Bhattacharya's early work used Indian techniques of charcoal and tempera, focusing on themes relating to women in public life, and particularly, the colors and images of Bengali markets. Her later work is primarily in oil on canvas, drawing from historical and mythical themes. Describing Bhattacharya's work, South Asian art historian Marcella Sirhandi writes that she draws inspiration from the traditions of Indian miniature paintings, drawing from contemporary middle-class lived experiences of women. Art critic and author Manasi Majumdar has praised Bhattacharya's depiction of femininity in "...images of celebration and fulfillment," particularly noting her focus on the internal lives of her subjects.
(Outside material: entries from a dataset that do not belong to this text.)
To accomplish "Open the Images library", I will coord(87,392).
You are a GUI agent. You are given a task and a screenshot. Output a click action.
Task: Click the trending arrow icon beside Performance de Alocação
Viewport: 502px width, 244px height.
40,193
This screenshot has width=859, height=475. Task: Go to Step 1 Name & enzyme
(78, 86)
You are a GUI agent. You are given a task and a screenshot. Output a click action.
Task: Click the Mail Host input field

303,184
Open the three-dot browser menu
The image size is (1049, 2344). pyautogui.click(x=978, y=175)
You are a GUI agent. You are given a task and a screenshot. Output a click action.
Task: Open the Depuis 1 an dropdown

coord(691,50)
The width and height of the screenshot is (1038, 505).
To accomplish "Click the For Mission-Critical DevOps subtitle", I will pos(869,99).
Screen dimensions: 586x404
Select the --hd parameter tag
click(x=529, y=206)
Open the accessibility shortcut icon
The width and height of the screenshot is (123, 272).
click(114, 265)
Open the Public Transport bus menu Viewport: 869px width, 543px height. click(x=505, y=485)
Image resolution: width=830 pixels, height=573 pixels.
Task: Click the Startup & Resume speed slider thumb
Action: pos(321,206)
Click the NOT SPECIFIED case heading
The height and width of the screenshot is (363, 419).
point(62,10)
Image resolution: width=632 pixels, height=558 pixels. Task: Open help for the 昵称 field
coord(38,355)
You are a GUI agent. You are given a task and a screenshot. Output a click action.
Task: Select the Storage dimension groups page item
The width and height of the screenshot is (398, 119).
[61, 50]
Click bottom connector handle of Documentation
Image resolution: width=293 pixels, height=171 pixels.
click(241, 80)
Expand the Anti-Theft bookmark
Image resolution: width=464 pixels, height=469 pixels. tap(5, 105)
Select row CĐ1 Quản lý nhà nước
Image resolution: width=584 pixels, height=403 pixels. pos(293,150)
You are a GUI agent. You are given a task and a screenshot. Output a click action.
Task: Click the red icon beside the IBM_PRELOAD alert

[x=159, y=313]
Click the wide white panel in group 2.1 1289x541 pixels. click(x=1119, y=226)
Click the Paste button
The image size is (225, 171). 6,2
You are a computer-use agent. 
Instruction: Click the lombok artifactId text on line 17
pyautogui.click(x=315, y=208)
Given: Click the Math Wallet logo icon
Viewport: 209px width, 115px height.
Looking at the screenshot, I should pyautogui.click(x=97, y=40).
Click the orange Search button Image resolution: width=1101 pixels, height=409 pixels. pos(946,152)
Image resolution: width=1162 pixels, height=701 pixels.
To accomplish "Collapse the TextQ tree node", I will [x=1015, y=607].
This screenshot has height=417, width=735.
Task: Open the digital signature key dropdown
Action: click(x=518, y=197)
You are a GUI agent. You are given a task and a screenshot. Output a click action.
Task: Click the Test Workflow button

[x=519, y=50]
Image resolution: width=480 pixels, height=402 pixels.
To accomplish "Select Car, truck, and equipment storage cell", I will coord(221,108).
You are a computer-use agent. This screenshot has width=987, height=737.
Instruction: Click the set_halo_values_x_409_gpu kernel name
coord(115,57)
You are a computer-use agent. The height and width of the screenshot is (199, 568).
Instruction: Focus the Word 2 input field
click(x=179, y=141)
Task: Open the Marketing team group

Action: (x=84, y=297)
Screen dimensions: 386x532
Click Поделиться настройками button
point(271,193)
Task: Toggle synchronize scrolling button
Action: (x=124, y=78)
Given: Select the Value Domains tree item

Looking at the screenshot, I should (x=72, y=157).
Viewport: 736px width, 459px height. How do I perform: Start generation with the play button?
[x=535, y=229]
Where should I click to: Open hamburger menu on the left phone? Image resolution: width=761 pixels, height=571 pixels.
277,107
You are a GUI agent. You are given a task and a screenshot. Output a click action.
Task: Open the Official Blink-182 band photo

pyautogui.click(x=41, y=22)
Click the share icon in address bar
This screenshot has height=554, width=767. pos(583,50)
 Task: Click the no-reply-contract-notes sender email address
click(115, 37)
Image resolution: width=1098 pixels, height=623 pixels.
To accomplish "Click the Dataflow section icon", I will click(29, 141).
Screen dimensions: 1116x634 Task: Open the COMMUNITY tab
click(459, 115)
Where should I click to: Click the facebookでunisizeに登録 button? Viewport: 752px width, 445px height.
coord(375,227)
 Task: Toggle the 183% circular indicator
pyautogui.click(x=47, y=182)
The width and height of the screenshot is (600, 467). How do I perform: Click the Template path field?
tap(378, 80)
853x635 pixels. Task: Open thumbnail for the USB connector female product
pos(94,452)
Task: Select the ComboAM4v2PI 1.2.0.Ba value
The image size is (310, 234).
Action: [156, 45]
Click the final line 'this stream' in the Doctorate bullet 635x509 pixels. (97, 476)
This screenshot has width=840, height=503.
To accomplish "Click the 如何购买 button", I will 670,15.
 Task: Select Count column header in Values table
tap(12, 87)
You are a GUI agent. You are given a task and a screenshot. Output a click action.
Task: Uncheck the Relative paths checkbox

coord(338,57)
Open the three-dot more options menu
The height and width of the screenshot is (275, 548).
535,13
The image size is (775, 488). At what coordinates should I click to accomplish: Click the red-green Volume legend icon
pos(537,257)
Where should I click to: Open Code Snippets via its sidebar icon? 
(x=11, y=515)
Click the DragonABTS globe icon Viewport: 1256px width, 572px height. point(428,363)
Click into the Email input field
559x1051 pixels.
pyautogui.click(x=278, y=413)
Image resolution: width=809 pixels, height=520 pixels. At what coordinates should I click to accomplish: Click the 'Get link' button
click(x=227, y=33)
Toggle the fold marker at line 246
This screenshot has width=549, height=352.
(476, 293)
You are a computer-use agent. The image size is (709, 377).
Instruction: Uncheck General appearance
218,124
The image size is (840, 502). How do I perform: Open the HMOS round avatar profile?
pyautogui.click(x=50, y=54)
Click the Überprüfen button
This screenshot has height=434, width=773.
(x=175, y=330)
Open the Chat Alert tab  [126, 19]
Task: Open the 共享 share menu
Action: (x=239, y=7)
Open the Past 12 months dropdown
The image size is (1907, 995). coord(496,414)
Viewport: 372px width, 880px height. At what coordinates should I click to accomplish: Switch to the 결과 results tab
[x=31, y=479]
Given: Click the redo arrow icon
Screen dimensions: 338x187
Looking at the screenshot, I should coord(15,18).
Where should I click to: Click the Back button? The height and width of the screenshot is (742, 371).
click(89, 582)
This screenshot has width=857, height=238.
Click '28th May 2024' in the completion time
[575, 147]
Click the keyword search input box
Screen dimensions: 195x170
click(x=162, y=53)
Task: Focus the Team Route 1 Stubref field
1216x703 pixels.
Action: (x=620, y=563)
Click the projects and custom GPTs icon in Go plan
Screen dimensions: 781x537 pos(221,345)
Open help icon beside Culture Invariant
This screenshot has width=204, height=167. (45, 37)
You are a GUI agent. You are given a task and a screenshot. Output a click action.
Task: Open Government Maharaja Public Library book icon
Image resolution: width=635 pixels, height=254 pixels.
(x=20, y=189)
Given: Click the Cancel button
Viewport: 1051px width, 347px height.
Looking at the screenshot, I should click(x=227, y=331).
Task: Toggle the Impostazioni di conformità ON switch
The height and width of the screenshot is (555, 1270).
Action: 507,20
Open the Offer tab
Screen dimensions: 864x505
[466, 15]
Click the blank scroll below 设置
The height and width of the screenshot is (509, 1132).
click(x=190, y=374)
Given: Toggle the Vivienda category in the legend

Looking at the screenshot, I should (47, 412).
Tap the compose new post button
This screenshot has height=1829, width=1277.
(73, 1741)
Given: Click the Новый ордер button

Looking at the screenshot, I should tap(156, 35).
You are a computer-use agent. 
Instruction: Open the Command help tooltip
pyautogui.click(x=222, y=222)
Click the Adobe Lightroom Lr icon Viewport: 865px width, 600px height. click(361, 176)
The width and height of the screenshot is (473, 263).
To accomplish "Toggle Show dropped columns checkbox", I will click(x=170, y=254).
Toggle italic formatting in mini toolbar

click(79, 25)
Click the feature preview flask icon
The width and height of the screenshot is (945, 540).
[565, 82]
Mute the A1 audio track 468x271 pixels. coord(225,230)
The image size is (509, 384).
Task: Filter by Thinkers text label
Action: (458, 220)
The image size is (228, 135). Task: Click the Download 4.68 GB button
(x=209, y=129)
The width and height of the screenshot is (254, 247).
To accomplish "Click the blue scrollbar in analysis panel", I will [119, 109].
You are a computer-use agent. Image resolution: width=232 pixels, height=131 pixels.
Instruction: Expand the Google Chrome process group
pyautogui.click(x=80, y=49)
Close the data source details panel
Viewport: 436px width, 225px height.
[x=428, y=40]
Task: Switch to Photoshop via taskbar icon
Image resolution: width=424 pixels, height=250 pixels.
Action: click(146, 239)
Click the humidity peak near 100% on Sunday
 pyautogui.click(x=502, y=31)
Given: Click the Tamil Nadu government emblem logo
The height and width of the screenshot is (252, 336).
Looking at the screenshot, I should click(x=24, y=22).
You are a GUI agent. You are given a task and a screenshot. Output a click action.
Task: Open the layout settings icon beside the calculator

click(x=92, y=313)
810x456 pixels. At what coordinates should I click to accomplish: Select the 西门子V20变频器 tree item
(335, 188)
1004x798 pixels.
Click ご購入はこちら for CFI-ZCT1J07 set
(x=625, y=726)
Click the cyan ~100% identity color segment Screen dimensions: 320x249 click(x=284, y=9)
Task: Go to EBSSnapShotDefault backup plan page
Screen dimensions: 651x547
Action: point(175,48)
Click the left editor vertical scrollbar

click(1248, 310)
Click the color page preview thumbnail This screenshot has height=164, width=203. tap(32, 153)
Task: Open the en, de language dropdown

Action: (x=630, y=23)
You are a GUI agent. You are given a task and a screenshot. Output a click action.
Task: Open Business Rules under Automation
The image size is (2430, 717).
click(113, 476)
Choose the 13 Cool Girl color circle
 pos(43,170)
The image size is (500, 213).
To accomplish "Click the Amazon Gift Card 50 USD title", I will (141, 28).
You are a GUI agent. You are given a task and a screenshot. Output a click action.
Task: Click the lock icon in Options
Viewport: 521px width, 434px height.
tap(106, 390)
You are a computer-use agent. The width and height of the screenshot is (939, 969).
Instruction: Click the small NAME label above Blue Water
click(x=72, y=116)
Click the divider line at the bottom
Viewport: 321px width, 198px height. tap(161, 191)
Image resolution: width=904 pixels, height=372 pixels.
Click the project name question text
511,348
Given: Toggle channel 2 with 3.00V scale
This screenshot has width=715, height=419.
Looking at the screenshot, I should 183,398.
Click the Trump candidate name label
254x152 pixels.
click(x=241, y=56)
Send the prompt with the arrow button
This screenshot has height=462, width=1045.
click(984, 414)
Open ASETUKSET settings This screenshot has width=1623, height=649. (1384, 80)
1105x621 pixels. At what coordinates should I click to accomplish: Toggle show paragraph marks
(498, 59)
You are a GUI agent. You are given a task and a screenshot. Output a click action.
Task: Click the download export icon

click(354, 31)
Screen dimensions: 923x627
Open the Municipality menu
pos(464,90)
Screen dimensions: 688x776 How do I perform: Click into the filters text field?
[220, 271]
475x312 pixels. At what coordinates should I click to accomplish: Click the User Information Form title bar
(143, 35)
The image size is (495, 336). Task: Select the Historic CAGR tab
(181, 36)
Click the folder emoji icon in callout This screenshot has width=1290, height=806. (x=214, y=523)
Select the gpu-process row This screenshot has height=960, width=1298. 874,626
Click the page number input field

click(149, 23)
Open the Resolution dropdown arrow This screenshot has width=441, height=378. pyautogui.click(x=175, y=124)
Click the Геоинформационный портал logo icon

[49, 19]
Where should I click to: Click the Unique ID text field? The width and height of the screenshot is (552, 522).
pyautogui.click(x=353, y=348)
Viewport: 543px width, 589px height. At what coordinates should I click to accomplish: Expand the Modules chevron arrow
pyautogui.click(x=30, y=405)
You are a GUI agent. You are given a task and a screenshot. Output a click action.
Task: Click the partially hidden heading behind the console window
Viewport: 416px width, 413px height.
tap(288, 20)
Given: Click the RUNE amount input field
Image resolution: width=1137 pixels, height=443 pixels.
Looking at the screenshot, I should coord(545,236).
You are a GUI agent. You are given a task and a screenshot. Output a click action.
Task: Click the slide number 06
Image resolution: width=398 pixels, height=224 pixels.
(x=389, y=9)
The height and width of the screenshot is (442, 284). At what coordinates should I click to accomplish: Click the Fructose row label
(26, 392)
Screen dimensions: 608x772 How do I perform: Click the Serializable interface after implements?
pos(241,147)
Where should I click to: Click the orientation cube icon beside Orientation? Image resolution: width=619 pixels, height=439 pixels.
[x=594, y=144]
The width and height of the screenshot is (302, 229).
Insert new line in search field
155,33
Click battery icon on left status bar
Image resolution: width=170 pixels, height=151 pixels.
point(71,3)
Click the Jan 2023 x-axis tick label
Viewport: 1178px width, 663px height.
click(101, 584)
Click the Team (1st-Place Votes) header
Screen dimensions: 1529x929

In 2006, commenting on an exhibition of Bhattacharya's works in Palo Alto, California, curator Sushma Bahl wrote that her work was "...quiet, content and non-provocative," depicting women at ease and independent of the male gaze.

Her art has also been used in book covers, including on an edition of Bani Basu's Dark Afternoons and a volume of poetry by Jibananda Das. In recent publications, Bhattacharya's work has been described as under-appreciated, with Tanya and Carol Goyal noting in Business World that Bhattacharya and other women artists were not included in sales rankings of Indian artists despite national fame, because of a lack of global attention to their work, and stating, "Shipra Bhattacharya currently sells at prices well below her talent. Buy now, reap later." Along with her husband, Subhaprasanna, Bhattacharya has also established the Arts Acre, a museum for modern art from the state of West Bengal.